More than a few eyebrows were raised last week when news began to emerge that Martin O’Neill, a favourite for the manager’s job since Giovanni Trapattoni departed in September, wanted to make Keane part of his team.
O’Neill has never been a man to take a hands on approach to training, preferring to leave that to his long time assistant John Robertson. However, Robertson suffered a heart attack earlier this year and wasn’t part of the coaching set up under O’Neill at Sunderland.
While Keane is being painted by some as the “new Robertson”, a Guardian article at the time of his departure from the Stadium of Light suggests that he wasn’t one to spend a lot of time on the training field either.
Keane failed to attend any of Sunderland’s training sessions this week – a not uncommon occurrence…
Sir Alex Ferguson’s autobiography, released in recent weeks, gives some more insight into Keane’s managerial capabilities, with the ex-Manchester United manager of the opinion that his former captain does not have the patience for such roles.
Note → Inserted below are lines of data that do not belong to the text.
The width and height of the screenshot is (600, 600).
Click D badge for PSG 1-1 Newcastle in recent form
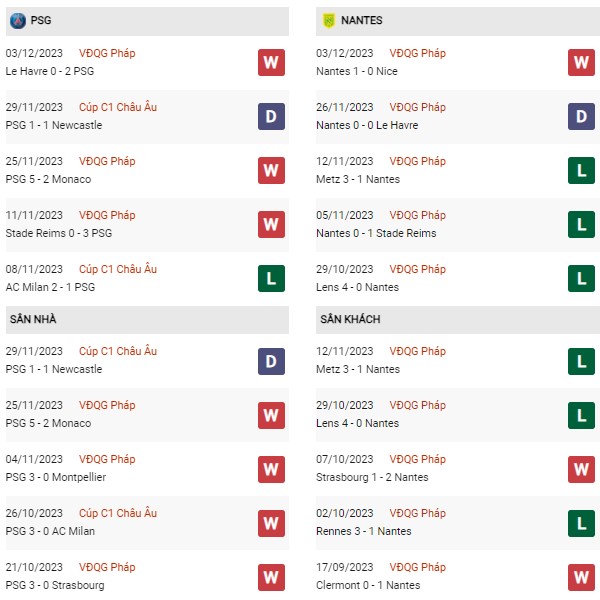coord(271,116)
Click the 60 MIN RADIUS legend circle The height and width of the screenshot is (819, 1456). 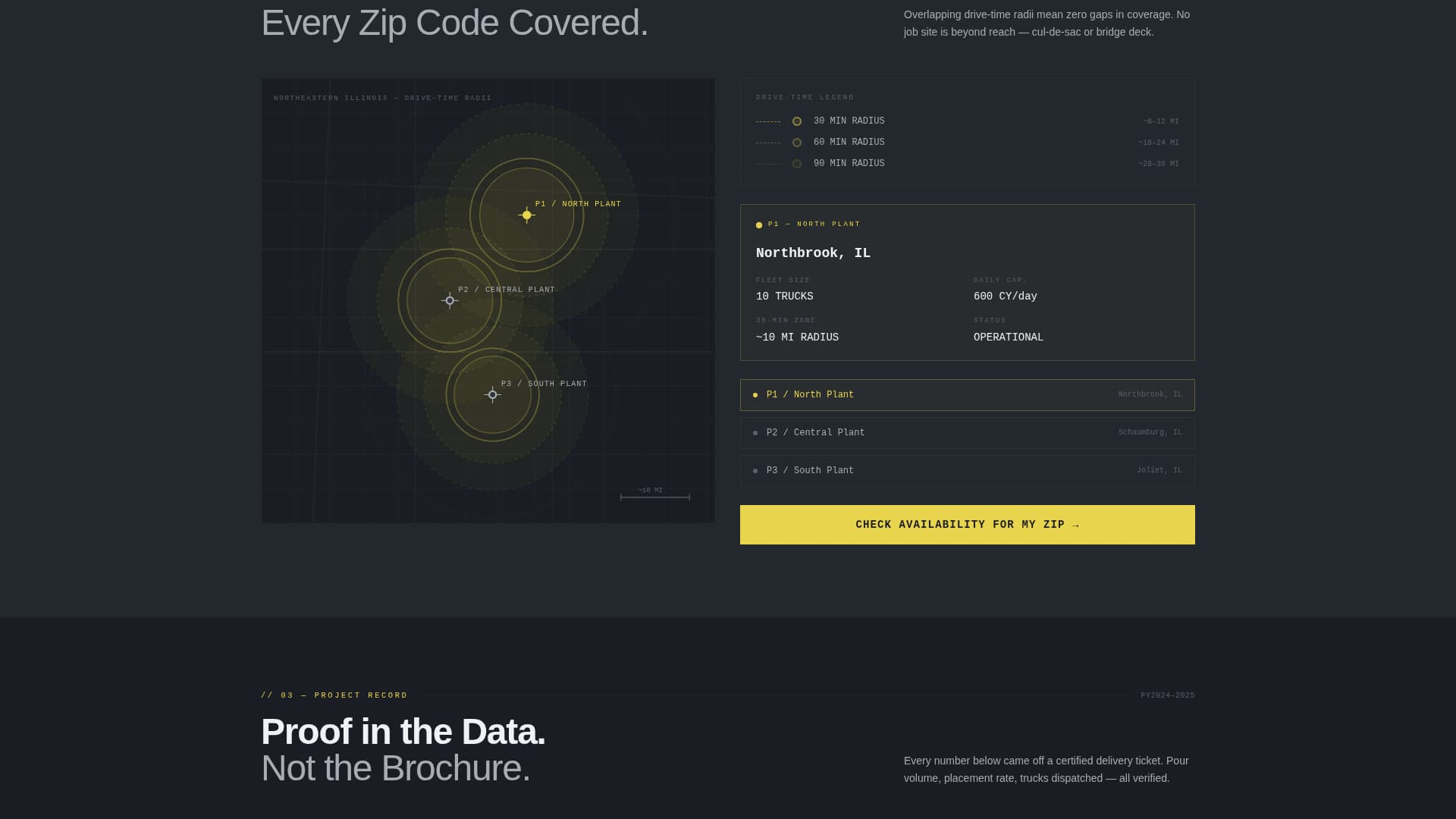796,142

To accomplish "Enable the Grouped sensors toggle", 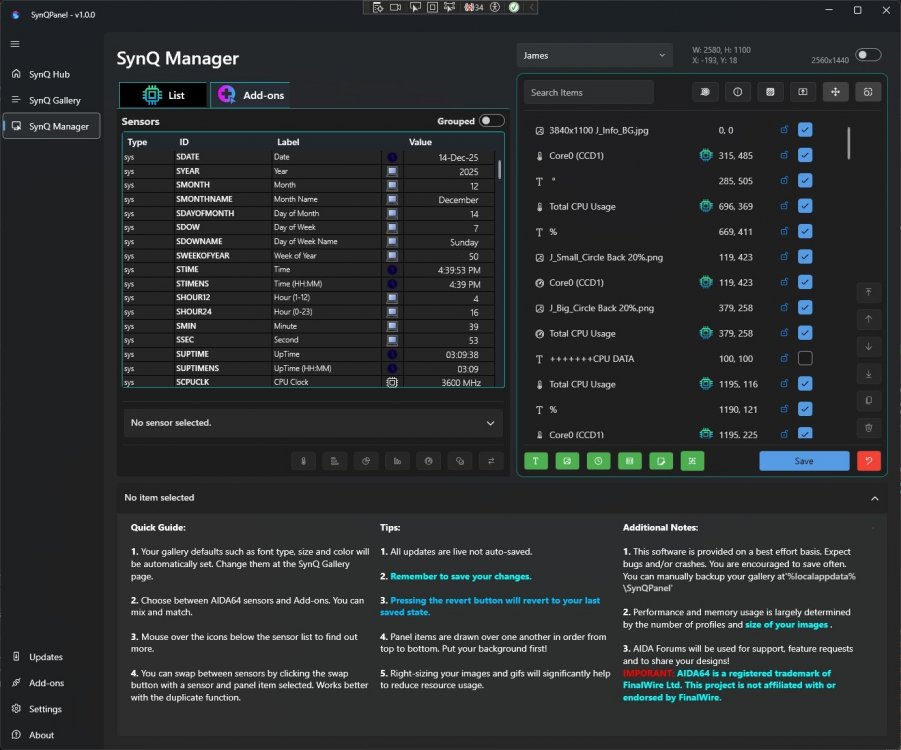I will coord(491,121).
The press used to see him [Keane] as a quasi-manager, because of his winning appetite, and the way he drove the team on. They would ask me all the time: ‘Do you think Roy Keane will be a manager?’ As his career in coaching developed, it became apparent that he needed to spend money to achieve results. He was always looking to buy players. I didn’t feel Roy had the patience to build a team.
Unfortunately, the Irish set up right now needs patience with our ‘Golden Generation’ of Shay Given, Damian Duff, Robbie Keane, Richard Dunne and John O’Shea all going or gone. The current crop is far from perfect so time and effort is required to build for not just the Euro 2016 qualifiers, but for every tournament after that.
When things started to go wrong at United in the summer of 2005, Ferguson states that Keane became reclusive, a trait repeated in his final few weeks at Sunderland when the chairman, Niall Quinn, could only contact him via text message. Who’s to say that won’t happen for a third time?
Then of course there is the famous MUTV interview where Keane tore strips of his team mates, including Rio Ferdinand, John O’Shea and Darren Fletcher.
There are two ways to look at that one. Alex Ferguson’s assertion is that it was completely unacceptable to call out your colleagues in public like that, effectively airing some of the club’s dirty laundry.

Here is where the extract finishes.